My husband and I never go out. It’s not his fault, it’s mine.
On a good day, I do manage to take a shower before my kids get up, but that’s the extent of my “prepping” for the day. No makeup, hair that is matted to my head because I didn’t bother to blow-dry it (what for?), yoga pants (I have never done yoga in my life), and a funky smelling sports bra (I wear it every day) that I have had since college that literally has holes at the seams (from general wear and tear, not from the size of my boobs). If I didn’t live in Minnesota, I could easily get away without wearing a bra, but it’s cold here. Enough said.
My girls go into complete shock if they see me put on a pair of jeans. “Why are you so dressed up Mom? Where are you going?” My husband has the same response. “You look nice today honey, where did you go?” Seriously? I went to Costco, and this t-shirt I have on is ten years old.
If I get caught putting on make-up, my daughters stare at me in complete amazement as if I have just been magically transformed into a movie star. It’s not like I cake it on either. I am a minimalist when it comes to make-up, mainly because I don’t really know what I’m doing anymore.

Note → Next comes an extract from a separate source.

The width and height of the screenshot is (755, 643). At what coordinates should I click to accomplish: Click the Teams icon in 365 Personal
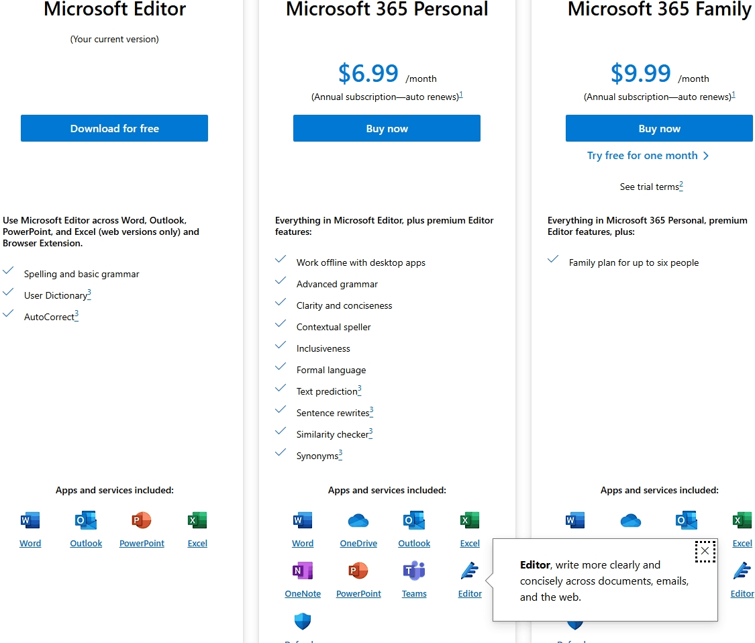414,571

Regardless of the reason, my kids assume that something big is about to occur when Mommy decides to actually get dressed. My oldest daughter recently complained to my husband about the mother of one of her classmates. The eye rolling reached personal best status for her. She was absolutely disgusted that this woman would dare come to school on a regular basis with high heel shoes on and “so much make-up Dad!” I’m not sure if I am proud of her response or ashamed.
In all honestly, I do feel better about myself when I actually put “real” clothes on take a little time to primp, but I hate doing it, and so most days, I do not.
In an ideal world, I would love to go on a date with my husband. God knows we could use some real alone time and a chance to catch up. Last I heard he had some sort of a job at some sort of a company that specializes in some sort of something. Clearly we could benefit from some “husband and wife” time.
That said, the mere thought of the process involved to go out on a date makes me want to take a nap. It’s really sad, but I have no desire or energy to leave the house at the end of the day. I don’t want to take another shower to get rid of the dried on snot that is stuck to several exposed areas of my body. I don’t want to go through my clothes trying frantically to find a shirt that doesn’t accentuate my abdominal hernia (“Thank you child #1”) over my childlike boobs. (It’s my nubin, and I am Chandler.) I don’t want to put the effort into putting makeup on with the knowledge that in a couple of hours I have to put the energy into taking it off. I don’t want to go through the painful process of selecting a babysitter. I trust no one, with the exception of close friends and family, but even then I still worry (about them, not the kids). If I were to actually find a trustworthy babysitter someday, I don’t want to take the time to write a novel explaining what to do and how to do it during the three hours that I am gone. (Explaining how to operate the TV remote in and of itself would take me the better part of an afternoon, and I still probably wouldn’t get it right.) It’s too much work for me and just simply not worth it. Bottom line…I am selfish.
I would much rather get my kids into bed at a decent time, pour myself a glass of wine knowing that I don’t have to drive anywhere, and then pour myself another glass of wine celebrating the fact that my kids are in bed and I don’t have to drive anywhere. I have become a hermit. The more I stay at home, the more I want to be at home.
My poor husband. He is a people person. I am not. Thank God he likes to drink as much as I do. A couple beers in and he’s like, “Okay honey, let’s stay home.”